Clean, fresh smells promote ‘virtuous behavior’, claim scientists

On smelling clean, fresh scents, individuals are more inclined to behave in a generous and charitable way claim scientists in the US.

In a study currently in press at the journal Psychological Science, the researchers concluded that individuals in a room spritzed with a citrus-scented cleaning product were more generous when playing trust games.

The team, led by Professor Liljenquist at the Brigham Young University, Utah, recruited 28 participants. Half were assigned a clean scented room and the other half in a non-scented room and all were engaged in an anonymous trust game.

In theory, the game involves two players, the sender and a receiver. The sender is given a certain amount of money that he can invest, if he wishes, with the receiver. Whatever he gives to the receiver will be tripled and this new figure is divided up between the two players as the receiver sees fit.

Both participants will win (end up with more than they had at the start of the game) if the sender sends all the money and the receiver divides the tripled total equally.

However, participants in this study were all told they were playing the role of the receiver and that the sender had decided to send all of the money to them.

The total was tripled and the receiver then had to decide how much he or she wanted to give back to the sender; or, in the words of the study authors, how much he or she wanted to ‘honor the sender’s trust’.

According to the study, participants in the clean-scented room returned significantly more money than those in the non-scented room.

‘Resist exploitation’

“The clean-scented room led participants to resist exploitation and reciprocate the trusting behavior of the sender,” concluded the scientists.
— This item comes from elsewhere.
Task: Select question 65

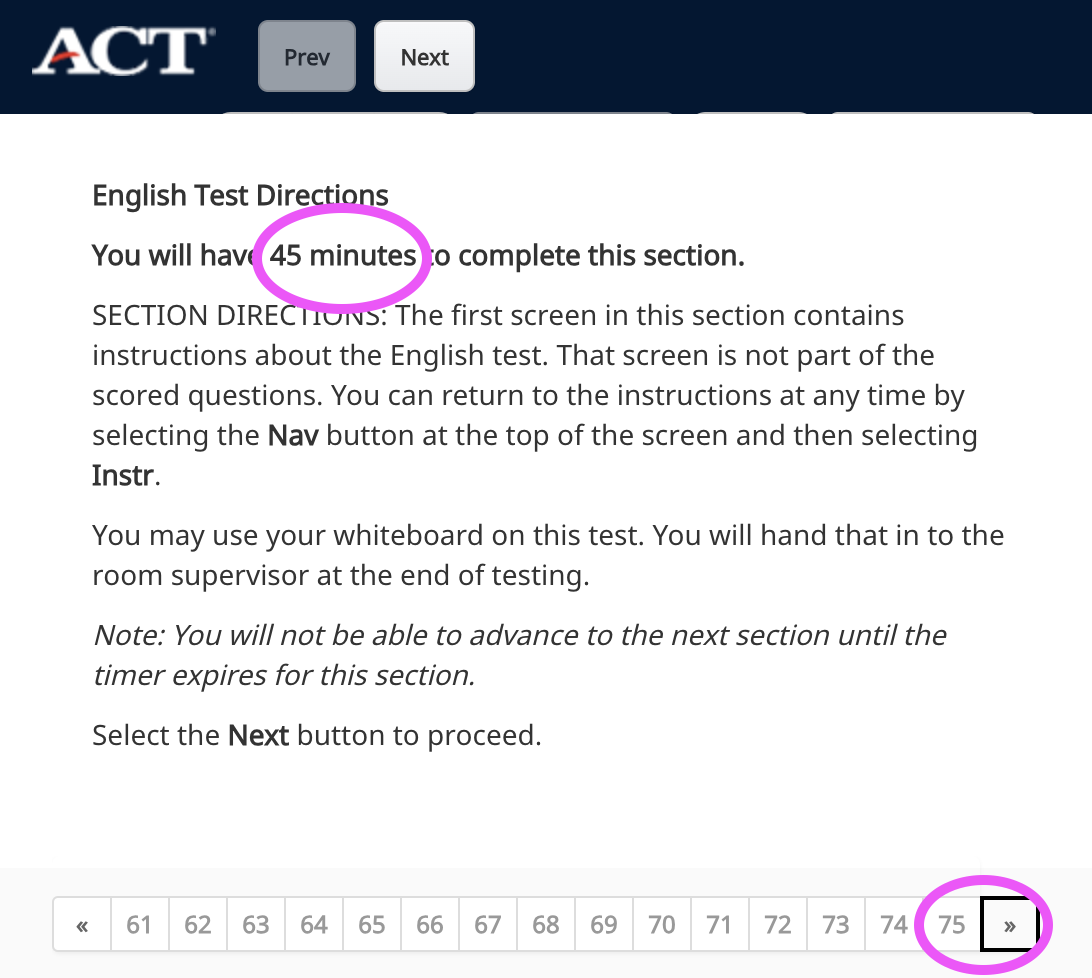Action: (x=371, y=924)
In addition, the team performed a further experiment that was designed to investigate the clean scent on the willingness of an individual to perform a future charitable act.
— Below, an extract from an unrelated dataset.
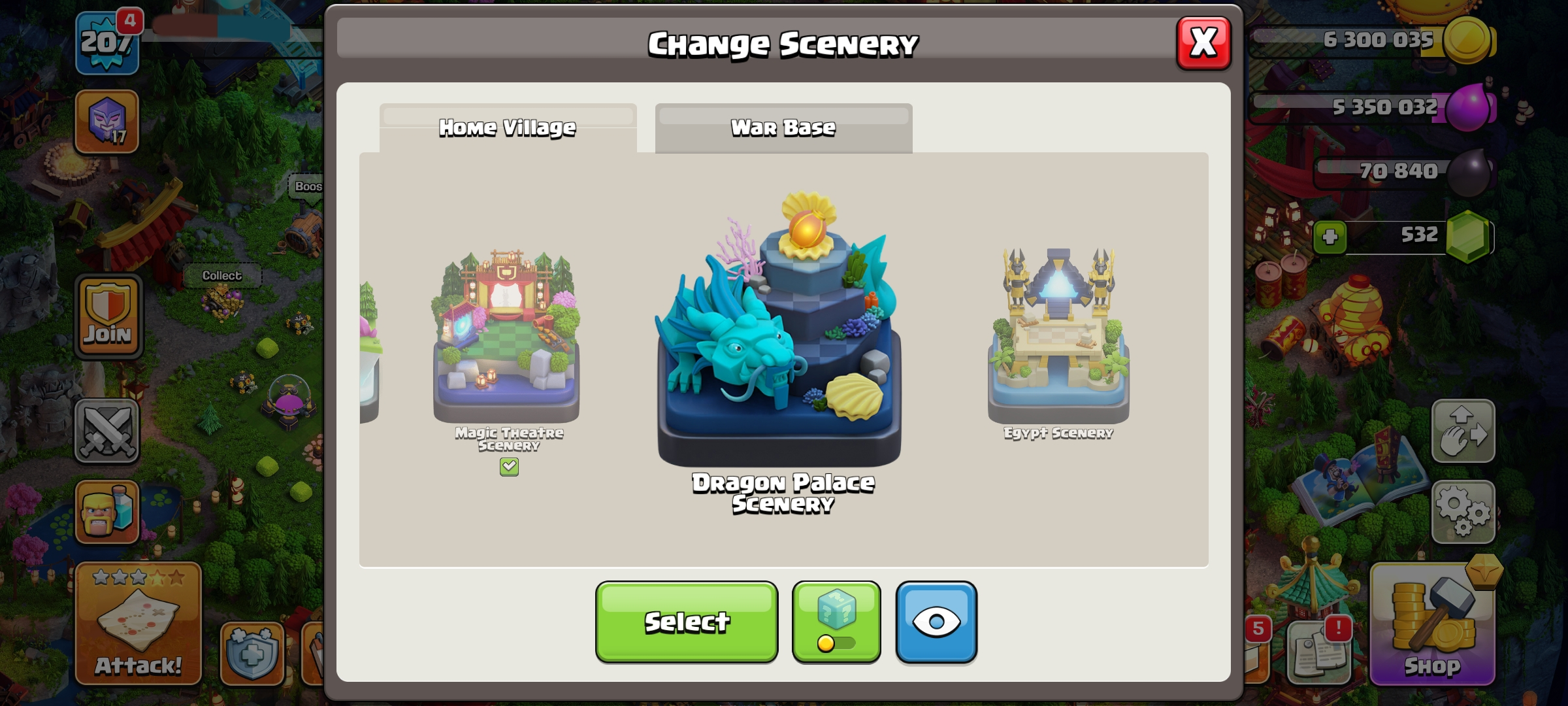Close the Change Scenery dialog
In this experiment, 99 undergraduates were again divided between the two rooms and asked to work on a collection of unrelated tasks. One of the tasks was completing a flier from a charity asking for volunteers and funds.

The scientists claim that individuals in the clean-scented room expressed greater interest in volunteering and a higher proportion agreed to donate funds, than those in the non-scented room.
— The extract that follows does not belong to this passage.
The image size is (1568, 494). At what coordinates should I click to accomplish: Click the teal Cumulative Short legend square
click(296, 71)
In order to investigate whether it was simply a feeling of wellbeing promoted by the clean scent that was responsible for the more charitable behavior, the participants answered a shortened PANAS questionnaire (a survey used as a measure of psychological well being). According to the study, PANAS results did not differ from room to room.

For the researchers, these changes in behavior can be explained by a symbolic link in individuals’ minds between moral purity and cleanliness, epitomised, according to the researchers, by the ‘cleanliness is next to godliness’ adage.

However, psychologist at Brown University Rachel Herz, quoted in Time Magazine, argued that a third room should have been added to the experiment with another ‘positive’ smell such as freshly baked cookies, in order to be able to rule out the well-being factor conclusively, and conclude it was cleanliness.